Her Nashville run continued for several years, with a list of hits that included "I Don't Know Why You Don't Want Me," "Never Be You," "The Way We Make a Broken Heart,"and "Runaway Train."But she soon shifted her focus to introspective writing with the albums "Interiors" and "The Wheel," which took her off country music radio, but gained her new respect as a fearless artist.
More recently Cash has recorded "Black Cadillac,"reflecting on the deaths of family members, including her famous father; "The List,"featuring songs her father told her were essential to learn; and "The River & the Thread,"a musical journey through the South. "The River & the Thread" won three Grammy Awards.
Cash has also written a critically praised autobiography, "Composed,"and her prose writing regularly appears in national and regional magazines.
Despite your ties to country music, you've said you never felt like a country girl.

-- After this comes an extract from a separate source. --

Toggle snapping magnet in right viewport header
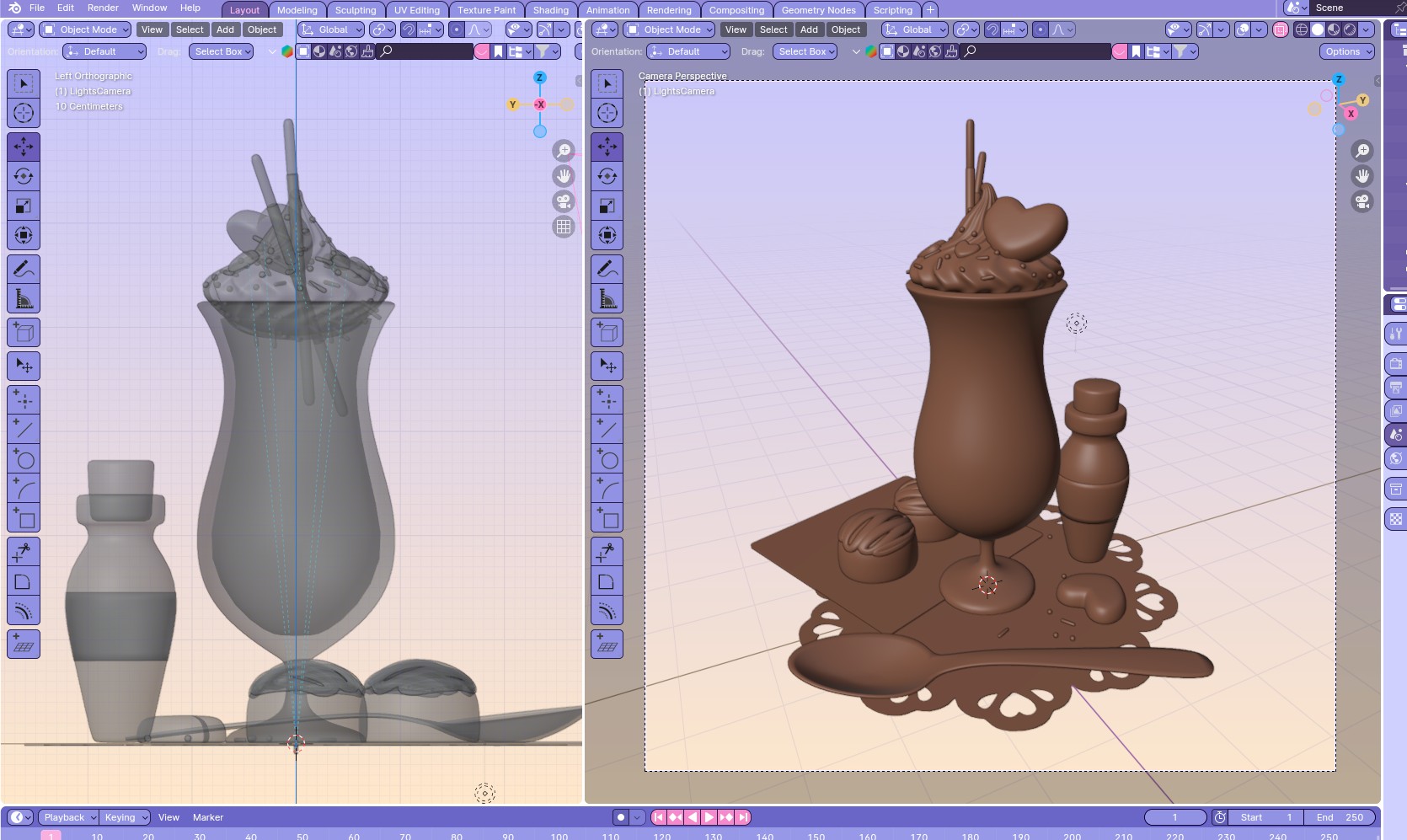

Well, I grew up in California, from ages 3 to 18. That was the biggest footprint. I lived in Nashville, but I also lived in London and Munich. I've lived in New York now for 25 years. I have lived in the South the shortest time. What was interesting in doing "The River and the Thread" was seeing how deeply connected I was to the South.
In a recent interview, you said all the dead people have disappeared from country music.
In traditional country music, there are so many songs about loss and death. The roots are still there, although I don't hear it on modern country radio. Now it's all hookups and breakups. But it has not disappeared. You can still find it.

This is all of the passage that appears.